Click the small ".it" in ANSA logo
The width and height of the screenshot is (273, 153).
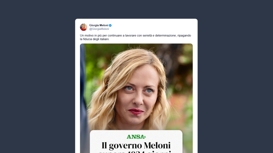(x=145, y=137)
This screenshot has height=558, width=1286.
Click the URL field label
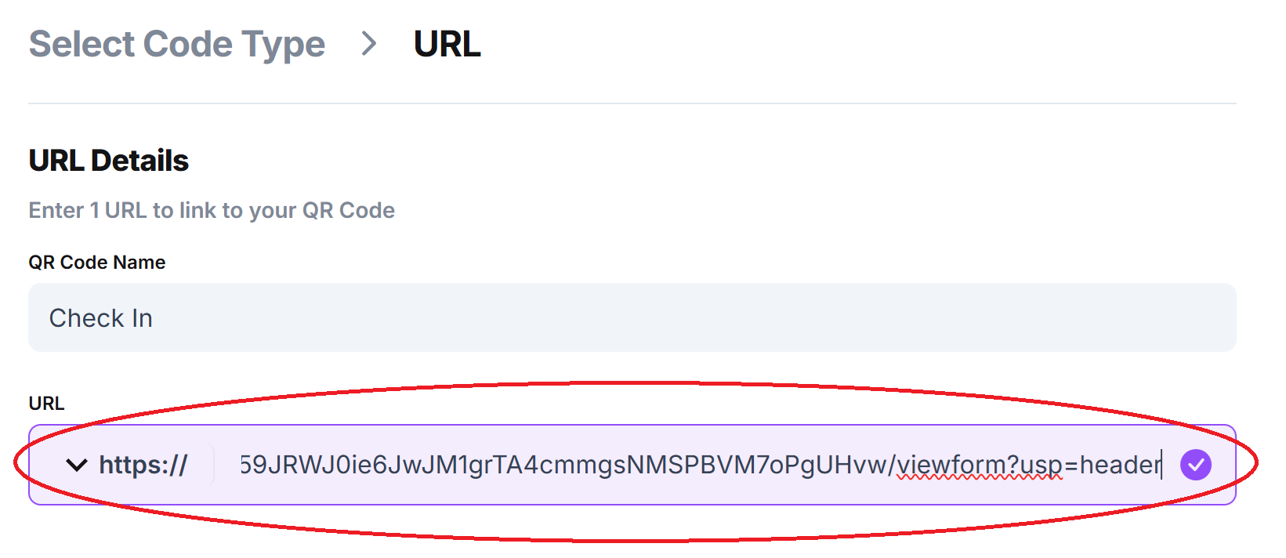(47, 404)
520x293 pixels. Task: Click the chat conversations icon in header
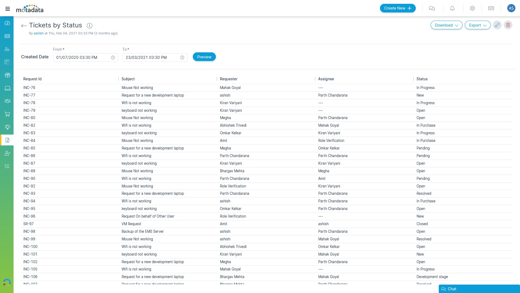432,8
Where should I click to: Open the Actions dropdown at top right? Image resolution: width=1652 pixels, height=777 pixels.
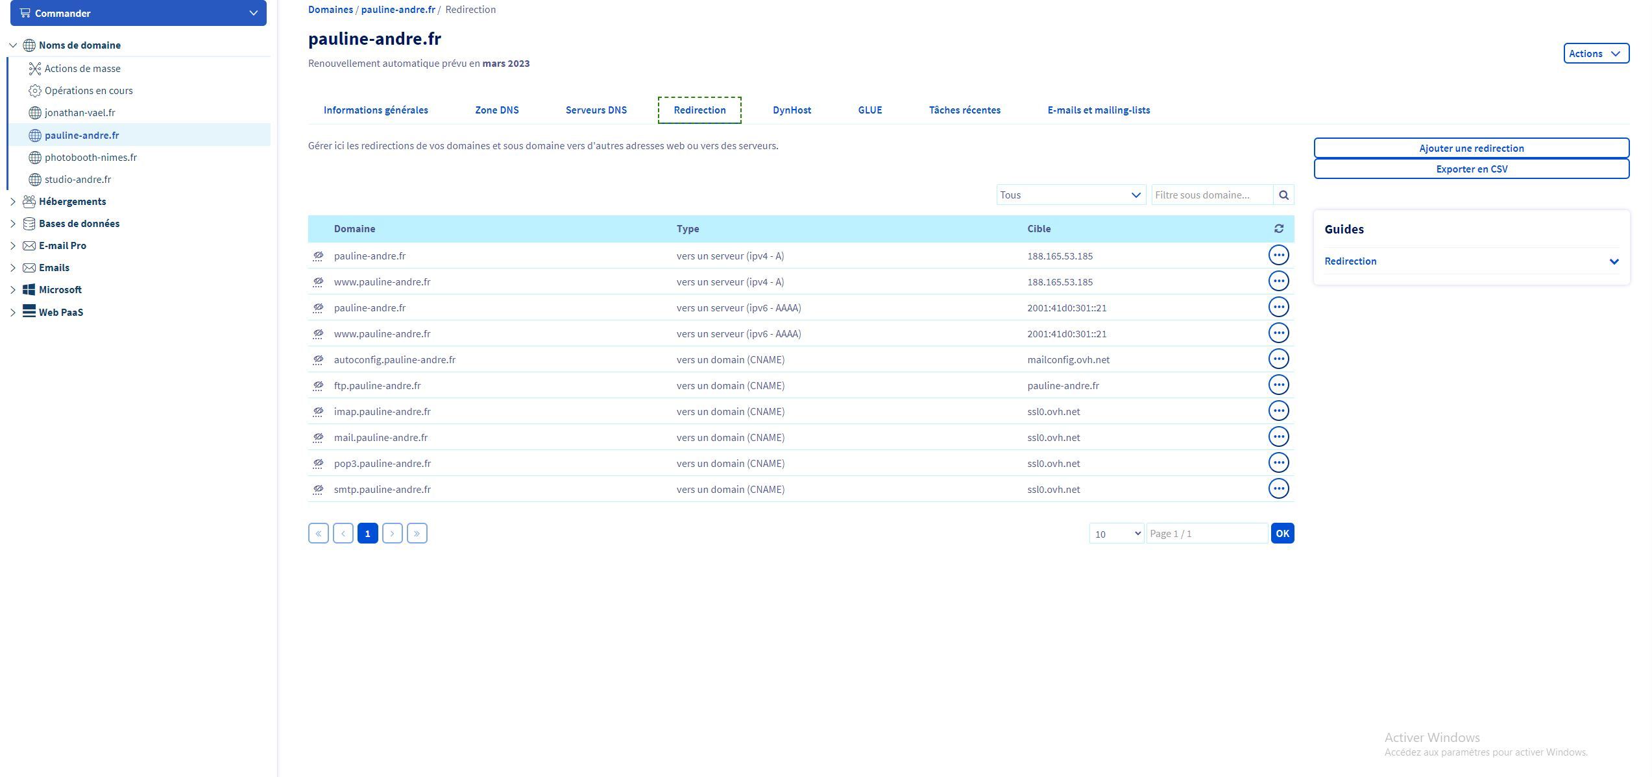(1595, 53)
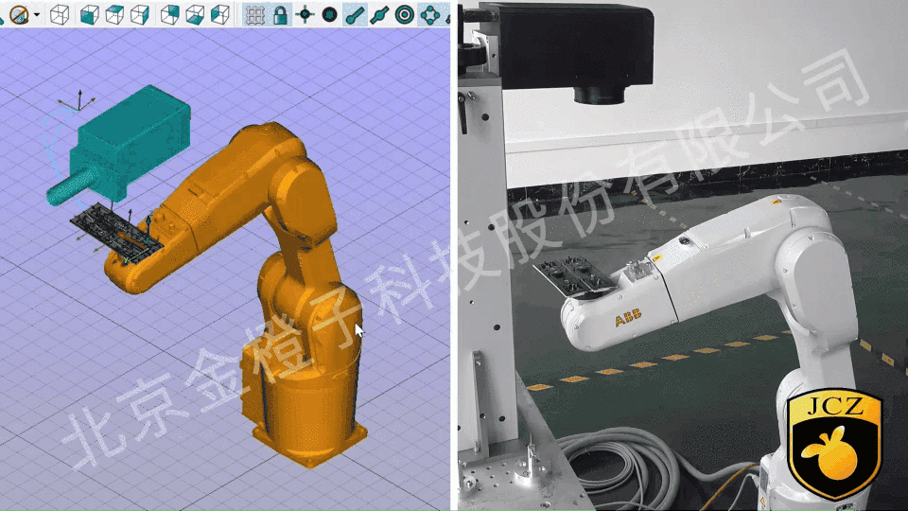Choose the third cube view in the first group

point(139,14)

◆ Yönerge:
Yukarıdaki satırların hepsini olduğu gibi geri ver. Resimleri yanıta katma.

◆ Alıştırma yanıtı:
Click the small ".it" in ANSA logo
The width and height of the screenshot is (273, 153).
(x=145, y=137)
This screenshot has height=558, width=1286.
Click the URL field label
(47, 404)
520x293 pixels. Task: Click the chat conversations icon in header
432,8
Where should I click to: Open the Actions dropdown at top right? Image resolution: width=1652 pixels, height=777 pixels.
(1595, 53)
Choose the third cube view in the first group

point(139,14)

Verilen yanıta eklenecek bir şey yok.